O Superior Tribunal Militar (STM) recebeu formalmente nesta terça-feira (3) uma representação do Ministério Público Militar (MPM) que requer a cassação das patentes do ex-presidente Jair Bolsonaro — capitão da reserva do Exército — e de outros quatro oficiais generais condenados por integrarem uma conspiração golpista contra a ordem democrática.
A peça foi protocolada no tribunal, que já realizou o sorteio do ministro relator do processo.
A condenação que deu origem à medida ocorreu em 2025, quando a Primeira Turma do Supremo Tribunal Federal (STF) sentenciou Bolsonaro a 27 anos e 3 meses de prisão por liderar a trama. Na ocasião, o STF determinou que o caso fosse encaminhado ao STM para que se avaliasse a perda dos postos dos militares envolvidos.
Mecanismo da perda de patente
O procedimento em questão é denominado “representação por indignidade ou incompatibilidade para o oficialato”. Ele só pode ser iniciado após o trânsito em julgado da condenação criminal — estágio em que não cabem mais recursos.
A ação, prevista nas normas da Justiça Militar, serve para apurar se o oficial perdeu os requisitos morais e éticos necessários para permanecer nas Forças Armadas.
A presidente do STM, ministra Maria Elizabeth Rocha, falou sobre as representações vinculadas à Ação Penal 2.668, que apurou a tentativa de golpe. Ela explicou que os indiciados serão notificados da abertura do processo e terão prazo para apresentar defesa, além de realizarem sustentação oral.
“Assim que os votos estiverem prontos, eu pautarei imediatamente o julgamento. Não pretendo procrastinar em momento algum o julgamento de questões tão importantes”, afirmou.

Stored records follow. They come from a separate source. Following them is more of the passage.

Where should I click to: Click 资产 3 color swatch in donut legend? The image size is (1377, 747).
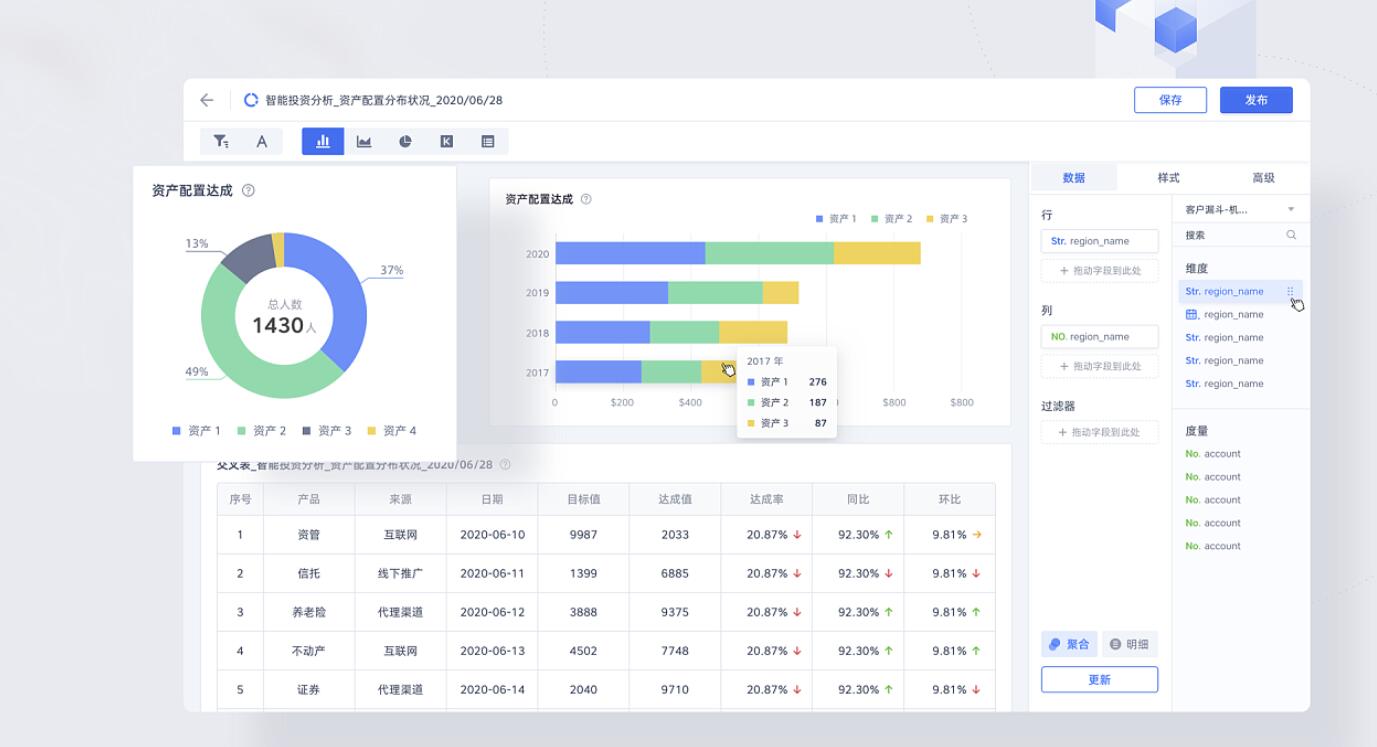point(307,431)

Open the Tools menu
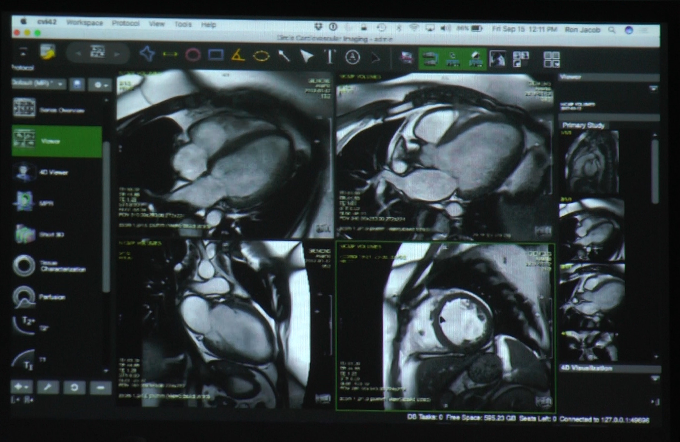[182, 23]
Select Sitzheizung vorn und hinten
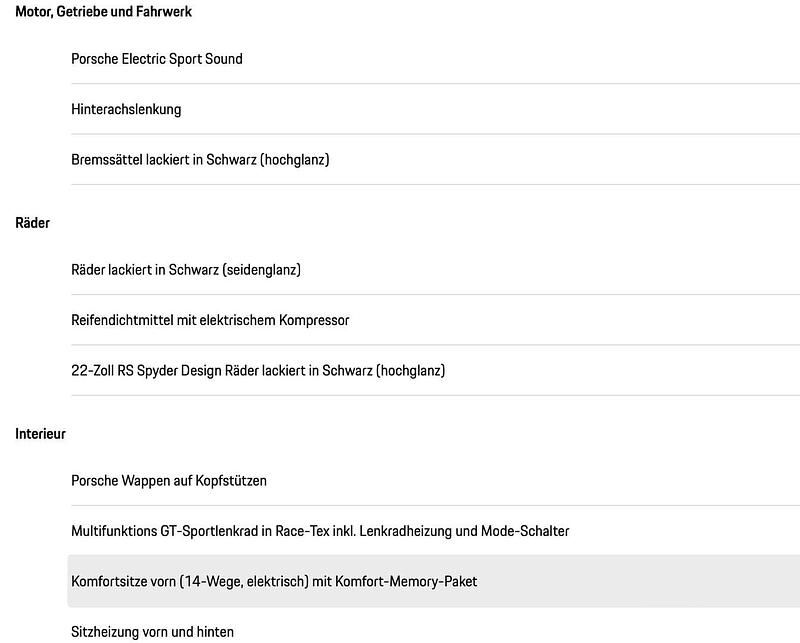 click(x=152, y=631)
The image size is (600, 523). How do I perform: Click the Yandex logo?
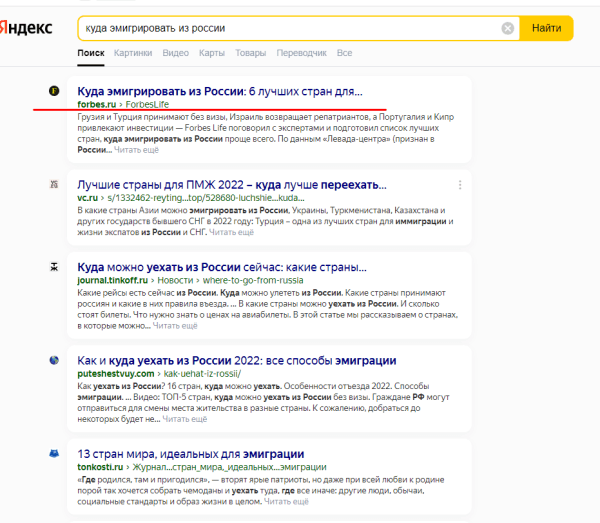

A ministra acrescentou que, se houver cassação das patentes, a definição do local de prisão de cada um caberá ao ministro do STF Alexandre de Moraes. Parte dos oficiais atualmente cumpre pena em instalações militares.
Lista dos militares citados
Jair Bolsonaro, capitão da reserva do Exército;
General Augusto Heleno;
General Paulo Sérgio Nogueira;
General Walter Braga Netto;
Almirante Almir Garnier.
Composição do tribunal e andamento
O STM é integrado por 15 ministros: 10 militares (representando Exército, Marinha e Aeronáutica) e 5 civis. A decisão sobre a manutenção ou perda do posto será tomada em plenário, com o voto de todos os magistrados.
Maria Elizabeth ressaltou que “não existe uma ordem prévia de julgamento” e que o ritmo “dependerá da celeridade dos votos”, garantindo o respeito ao devido processo legal e o direito à ampla defesa.